The attorney for sculptor Daniel Parker sent an Oct. 14 letter to Kalispell City Manager Jane Howington demanding $15,000 as the second installment in an agreement totaling $25,000. Parker was already paid the $10,000.
“The delay on the part of the City has resulted in the doubling of the cost of copper,” attorney Thane Johnson wrote. “If the City fails to comply with this demand we will have no choice but to file an action in District Court.”
Howington said the city is not in violation of any contract and won’t use public funds to pay for the sculptures.
“We don’t, obviously, feel that we have a requirement to do that, so there’s a disagreement,” Howington said. “Using that type of money for that type of discretionary thing is not, in my view, appropriate.”
Funds were set aside by the council to pay Sherry Sander for the first bronze sculpture of two deer in fiscal year 2008, with the intent of erecting that and three more large sculptures at the corners of U.S. Highways 93 and 2 in Kalispell, where the two coast-to-coast highways intersect.

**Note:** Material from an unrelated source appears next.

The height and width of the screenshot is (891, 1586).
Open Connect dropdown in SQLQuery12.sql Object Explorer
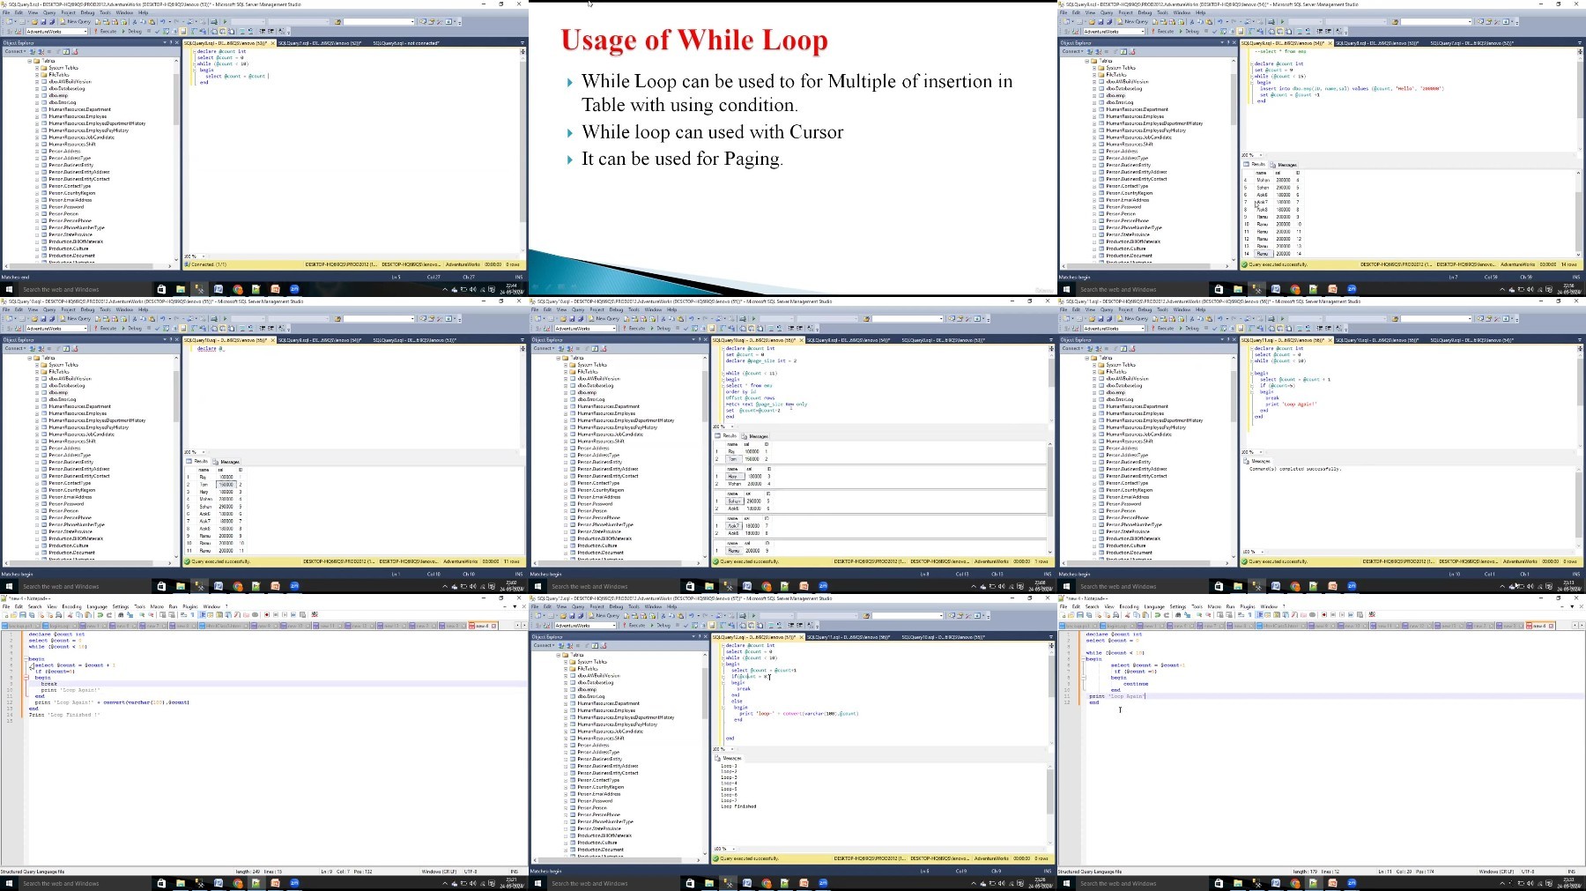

Officials at the Hockaday Museum of Art were tasked with supervising the project. The deer sculpture is completed and now in storage, after the project was put on hold when the declining economy necessitated cuts to the city budget. During her campaign for mayor, Tammi Fisher pointed to spending on the statues as a sign that Kalispell needed new leadership.
Howington, who was not employed by Kalispell when the project was conceived, said the original plan was to pay for the sculptures by splitting the proceeds between the city and artist for the sale of maquettes, or miniature versions of the sculptures.
“There was never supposed to be any taxpayer dollars involved in the sculptures,” she said. “They would be paid for by the maquettes.”
“At some point in the process,” Howington added, the city council decided “they didn’t want to wait.”
According to the letter, Parker has completed 30 maquettes of his grizzly bear sculpture and is ready to finish the “heroic” size version.
Howington said while she generally supports public art, she believes putting those large statues at the corners of the intersection could be a safety hazard, blocking the views of drivers. The city attorney will now contact Johnson to assess the next step.
“We’re also not going to try this thing in the media and in the public,” Howington added. “Where it goes from here, I don’t know.”